Overview of end-to-end driving model for unmanned vehicles

Summary:

Typically, end-to-end driving models use a deep neural network to perform this mapping, and all parameters of the network are jointly trained. This approach is notable for its simplicity and efficiency.

introduction

When building an unmanned vehicle, the main job of my friends and I was to build a driving model. The so-called driving model is the software that controls the driving of the unmanned vehicle. It is functionally similar to a driver. Its input is the vehicle status and surrounding environment information, and the output is the control signal for the unmanned vehicle. Of all the driving models, the most straightforward is the end-to-end driving model. The end-to-end driving model derives the vehicle's control signals directly from the vehicle state and external environment information. From the input end (the raw data of the sensor) to the output end (control signal), there is no need for any artificially designed features. Typically, end-to-end driving models use a deep neural network to perform this mapping, and all parameters of the network are jointly trained. This approach is notable for its simplicity and efficiency.

Universal Approximation Theorem (UAT) provides some theoretical basis for this approach [1]. UAT shows that a feedforward network with sufficiently many hidden nodes can approximate a continuous function defined on a compact subset of Euclidean space with any given accuracy when using a non-constant bounded continuous function as the activation function. We assume that human driving behavior is a continuous function defined on a compact subset of Euclidean space. Then, there must exist a neural network that can approximate the world's best human driver with arbitrary precision. Although UAT doesn't tell us how to find this network, intrepid scientists have already embarked on a journey.

The Evolution of End-to-End Driving Models

The earliest attempts to find an end-to-end driving model go back at least to the ALVINN model in 1989 [2]. ALVINN is a three-layer neural network whose inputs include video data of the road ahead, laser rangefinder data, and an intensity feedback. For the video input, ALVINN only uses its blue channel, because in the blue channel, the contrast between road and non-road is the strongest. For rangefinder data, the activation intensity of neurons is proportional to the distance from each point captured to the vehicle. Intensity feedback describes the relative brightness of road and non-pavement in the previous image. The output of ALVINN is a vector indicating the direction to go, and the intensity feedback input to the next moment. The specific network structure is shown in Figure 1.

Figure 1: Schematic diagram of the network structure of ALVINN, the picture is cited in [2]

When training ALVINN, the ground truth of its output is set to a distribution. The central position of the distribution corresponds to the direction that allows the vehicle to travel to the center of the road 7 meters ahead, and the distribution rapidly decays to 0 from the center to both sides.
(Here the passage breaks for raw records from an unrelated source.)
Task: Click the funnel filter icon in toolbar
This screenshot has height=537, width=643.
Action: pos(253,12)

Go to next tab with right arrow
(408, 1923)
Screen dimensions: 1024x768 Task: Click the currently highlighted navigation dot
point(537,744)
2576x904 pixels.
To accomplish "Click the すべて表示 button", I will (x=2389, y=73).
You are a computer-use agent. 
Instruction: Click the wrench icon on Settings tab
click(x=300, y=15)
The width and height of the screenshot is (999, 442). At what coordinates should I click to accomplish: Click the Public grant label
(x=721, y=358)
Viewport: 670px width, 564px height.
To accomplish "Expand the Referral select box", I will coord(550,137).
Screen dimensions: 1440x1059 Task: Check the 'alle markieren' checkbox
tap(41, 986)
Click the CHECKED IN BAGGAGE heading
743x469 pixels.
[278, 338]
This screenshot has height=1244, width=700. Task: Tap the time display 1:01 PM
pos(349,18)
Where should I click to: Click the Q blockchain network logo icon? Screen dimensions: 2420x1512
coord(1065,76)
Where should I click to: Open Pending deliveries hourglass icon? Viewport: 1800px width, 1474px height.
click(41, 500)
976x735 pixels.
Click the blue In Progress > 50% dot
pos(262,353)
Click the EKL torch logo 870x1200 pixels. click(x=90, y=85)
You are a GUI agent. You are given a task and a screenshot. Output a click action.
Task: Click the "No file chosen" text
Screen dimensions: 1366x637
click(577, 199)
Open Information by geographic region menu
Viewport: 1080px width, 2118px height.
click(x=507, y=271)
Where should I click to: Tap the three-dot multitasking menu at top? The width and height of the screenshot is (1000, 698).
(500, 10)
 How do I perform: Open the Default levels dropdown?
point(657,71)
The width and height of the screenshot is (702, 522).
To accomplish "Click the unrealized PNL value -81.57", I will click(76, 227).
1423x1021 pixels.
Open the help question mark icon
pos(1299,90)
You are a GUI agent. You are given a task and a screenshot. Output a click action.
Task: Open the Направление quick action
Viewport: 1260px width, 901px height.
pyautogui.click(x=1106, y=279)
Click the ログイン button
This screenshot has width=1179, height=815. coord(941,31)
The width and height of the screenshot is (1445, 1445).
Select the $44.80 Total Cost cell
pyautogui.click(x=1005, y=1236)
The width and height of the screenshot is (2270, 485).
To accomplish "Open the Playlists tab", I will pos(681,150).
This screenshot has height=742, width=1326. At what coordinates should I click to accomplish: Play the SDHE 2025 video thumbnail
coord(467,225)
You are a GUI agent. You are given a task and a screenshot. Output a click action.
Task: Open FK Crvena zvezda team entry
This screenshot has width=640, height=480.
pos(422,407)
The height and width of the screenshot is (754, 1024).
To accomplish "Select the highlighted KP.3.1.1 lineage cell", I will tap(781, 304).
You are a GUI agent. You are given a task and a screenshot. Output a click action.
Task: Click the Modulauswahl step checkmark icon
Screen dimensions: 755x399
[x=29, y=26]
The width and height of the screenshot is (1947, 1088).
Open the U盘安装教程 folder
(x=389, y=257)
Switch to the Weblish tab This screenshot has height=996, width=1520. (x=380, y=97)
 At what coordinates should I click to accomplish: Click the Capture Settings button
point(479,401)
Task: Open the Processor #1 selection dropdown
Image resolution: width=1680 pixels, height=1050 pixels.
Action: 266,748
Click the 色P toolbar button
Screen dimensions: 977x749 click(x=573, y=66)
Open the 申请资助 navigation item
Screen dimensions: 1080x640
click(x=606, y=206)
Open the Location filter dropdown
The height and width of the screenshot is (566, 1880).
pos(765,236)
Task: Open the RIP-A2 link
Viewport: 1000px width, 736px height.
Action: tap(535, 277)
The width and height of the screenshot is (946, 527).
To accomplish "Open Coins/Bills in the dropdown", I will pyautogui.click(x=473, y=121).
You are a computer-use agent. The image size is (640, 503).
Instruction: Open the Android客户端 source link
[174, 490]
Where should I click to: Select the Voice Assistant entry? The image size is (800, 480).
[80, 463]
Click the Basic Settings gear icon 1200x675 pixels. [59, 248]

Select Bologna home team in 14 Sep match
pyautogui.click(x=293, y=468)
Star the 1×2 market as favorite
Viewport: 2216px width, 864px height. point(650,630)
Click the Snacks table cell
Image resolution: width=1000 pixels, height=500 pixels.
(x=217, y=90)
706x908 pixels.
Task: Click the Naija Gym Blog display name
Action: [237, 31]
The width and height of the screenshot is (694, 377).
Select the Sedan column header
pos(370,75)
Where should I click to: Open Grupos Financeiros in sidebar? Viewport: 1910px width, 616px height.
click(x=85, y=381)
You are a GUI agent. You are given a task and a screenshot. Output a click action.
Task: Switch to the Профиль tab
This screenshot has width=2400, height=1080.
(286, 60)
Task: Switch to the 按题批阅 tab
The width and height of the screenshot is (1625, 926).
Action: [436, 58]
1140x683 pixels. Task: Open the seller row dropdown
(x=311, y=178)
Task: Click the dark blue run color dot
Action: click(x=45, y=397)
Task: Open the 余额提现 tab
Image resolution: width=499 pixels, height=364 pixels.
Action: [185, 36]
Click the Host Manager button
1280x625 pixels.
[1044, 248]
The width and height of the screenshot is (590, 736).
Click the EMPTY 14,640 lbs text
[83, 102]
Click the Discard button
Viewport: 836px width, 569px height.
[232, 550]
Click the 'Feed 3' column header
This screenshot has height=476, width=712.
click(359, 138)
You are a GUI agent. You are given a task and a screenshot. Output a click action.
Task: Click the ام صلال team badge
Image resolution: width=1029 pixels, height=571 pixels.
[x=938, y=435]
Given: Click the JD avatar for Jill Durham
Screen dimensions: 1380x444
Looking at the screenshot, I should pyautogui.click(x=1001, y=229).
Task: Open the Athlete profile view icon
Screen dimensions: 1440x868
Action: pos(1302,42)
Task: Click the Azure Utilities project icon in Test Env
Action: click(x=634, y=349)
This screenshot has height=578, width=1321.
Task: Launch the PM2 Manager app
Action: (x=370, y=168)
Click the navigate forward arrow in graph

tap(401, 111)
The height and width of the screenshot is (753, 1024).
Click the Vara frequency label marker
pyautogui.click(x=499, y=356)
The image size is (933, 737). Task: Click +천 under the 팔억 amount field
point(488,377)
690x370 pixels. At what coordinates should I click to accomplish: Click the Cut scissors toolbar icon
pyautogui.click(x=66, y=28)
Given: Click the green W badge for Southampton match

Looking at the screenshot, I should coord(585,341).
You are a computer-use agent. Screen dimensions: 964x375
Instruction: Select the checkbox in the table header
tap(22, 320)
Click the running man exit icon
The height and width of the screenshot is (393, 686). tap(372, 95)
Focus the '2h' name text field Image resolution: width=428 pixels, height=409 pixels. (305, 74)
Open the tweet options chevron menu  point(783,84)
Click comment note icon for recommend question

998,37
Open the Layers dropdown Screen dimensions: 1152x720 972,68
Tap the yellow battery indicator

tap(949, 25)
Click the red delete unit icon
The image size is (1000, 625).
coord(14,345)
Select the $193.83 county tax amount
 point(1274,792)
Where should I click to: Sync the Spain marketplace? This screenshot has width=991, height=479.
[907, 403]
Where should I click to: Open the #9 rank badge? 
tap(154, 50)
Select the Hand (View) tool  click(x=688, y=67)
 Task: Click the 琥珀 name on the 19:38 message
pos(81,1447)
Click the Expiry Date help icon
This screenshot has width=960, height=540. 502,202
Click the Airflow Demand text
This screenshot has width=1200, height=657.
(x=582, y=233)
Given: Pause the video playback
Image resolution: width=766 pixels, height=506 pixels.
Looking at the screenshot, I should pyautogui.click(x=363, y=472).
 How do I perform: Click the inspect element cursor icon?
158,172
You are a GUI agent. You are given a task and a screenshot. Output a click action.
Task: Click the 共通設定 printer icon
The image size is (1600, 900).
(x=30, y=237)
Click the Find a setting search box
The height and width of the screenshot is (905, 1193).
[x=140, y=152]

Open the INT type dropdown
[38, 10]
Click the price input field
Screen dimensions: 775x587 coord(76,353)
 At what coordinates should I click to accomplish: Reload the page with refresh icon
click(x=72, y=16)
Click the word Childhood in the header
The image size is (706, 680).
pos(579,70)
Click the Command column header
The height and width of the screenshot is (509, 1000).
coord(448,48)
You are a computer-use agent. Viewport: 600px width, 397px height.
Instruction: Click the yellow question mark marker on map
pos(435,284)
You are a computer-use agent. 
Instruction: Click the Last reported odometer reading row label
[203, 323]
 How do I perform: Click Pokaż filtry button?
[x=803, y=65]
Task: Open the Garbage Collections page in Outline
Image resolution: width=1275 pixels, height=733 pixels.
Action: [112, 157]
In addition, a large amount of synthetic road data is used in the training process, which is used to improve the generalization ability of ALVINN. The model successfully drove a 400-meter-long road at a speed of 0.5 meters per second. In 1995, Carnegie Mellon University enabled ALVINN to detect roads and intersections by introducing a virtual camera based on ALVINN [3]. In addition, Yann LeCun of New York University gave an end-to-end obstacle avoidance robot built with a 6-layer convolutional neural network in 2006 [4].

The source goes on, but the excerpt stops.